BEGIN LISTED ENTRIES
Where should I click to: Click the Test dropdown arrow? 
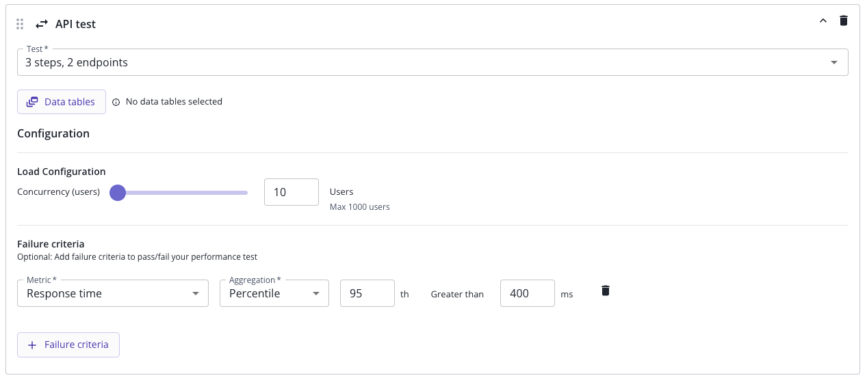point(833,62)
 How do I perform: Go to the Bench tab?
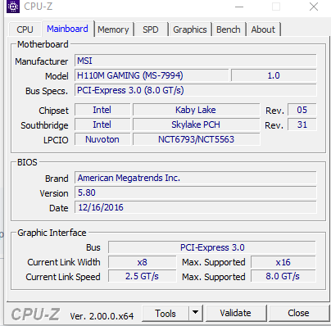(229, 29)
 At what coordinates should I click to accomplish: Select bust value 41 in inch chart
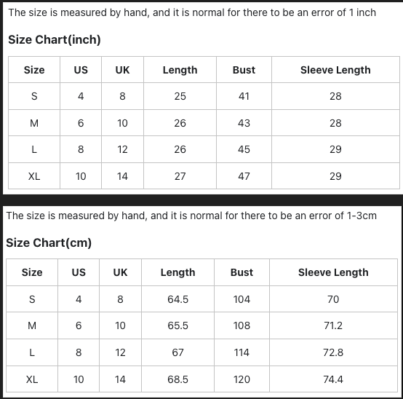point(244,96)
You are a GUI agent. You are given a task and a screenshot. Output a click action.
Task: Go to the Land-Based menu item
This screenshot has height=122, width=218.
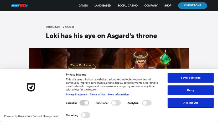coord(103,5)
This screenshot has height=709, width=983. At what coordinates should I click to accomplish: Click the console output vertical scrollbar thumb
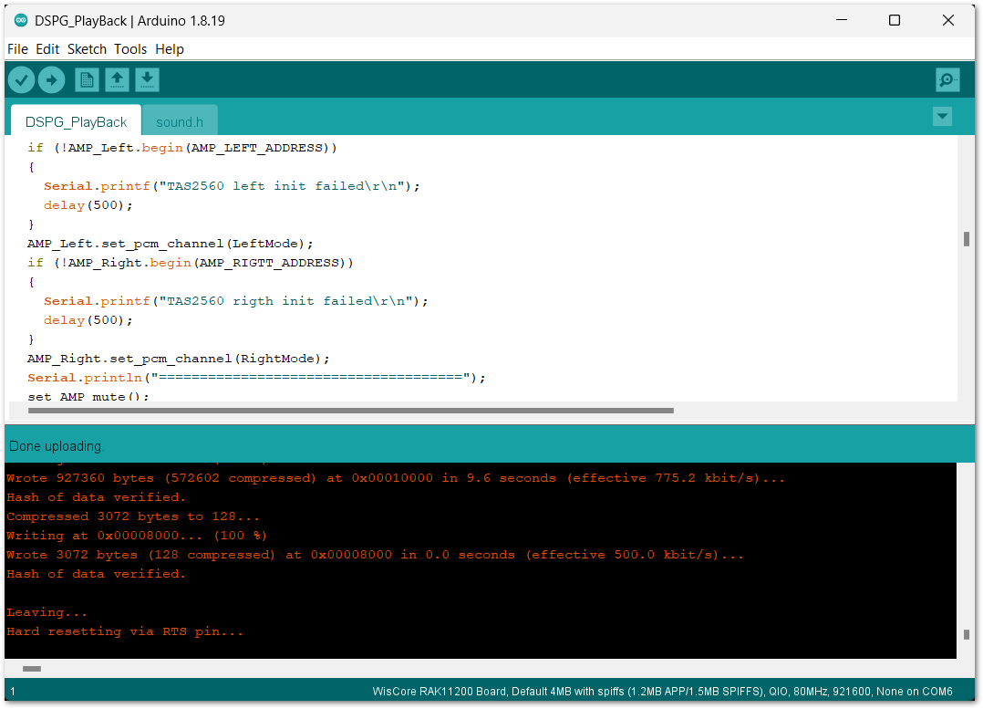coord(966,634)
END LISTED ENTRIES
_EXERCISE DIRECTIONS_
Your answer must be an exact copy of the entries above, with no pictures in it.

_WRITTEN ANSWER_
Where should I click to: Click the Test dropdown arrow? 
point(833,62)
 How do I perform: Go to the Bench tab?
(229, 29)
 At what coordinates should I click to accomplish: Select bust value 41 in inch chart
point(244,96)
You are a GUI agent. You are given a task and a screenshot. Output a click action.
Task: Go to the Land-Based menu item
This screenshot has height=122, width=218.
coord(103,5)
This screenshot has height=709, width=983. At what coordinates should I click to accomplish: Click the console output vertical scrollbar thumb
coord(966,634)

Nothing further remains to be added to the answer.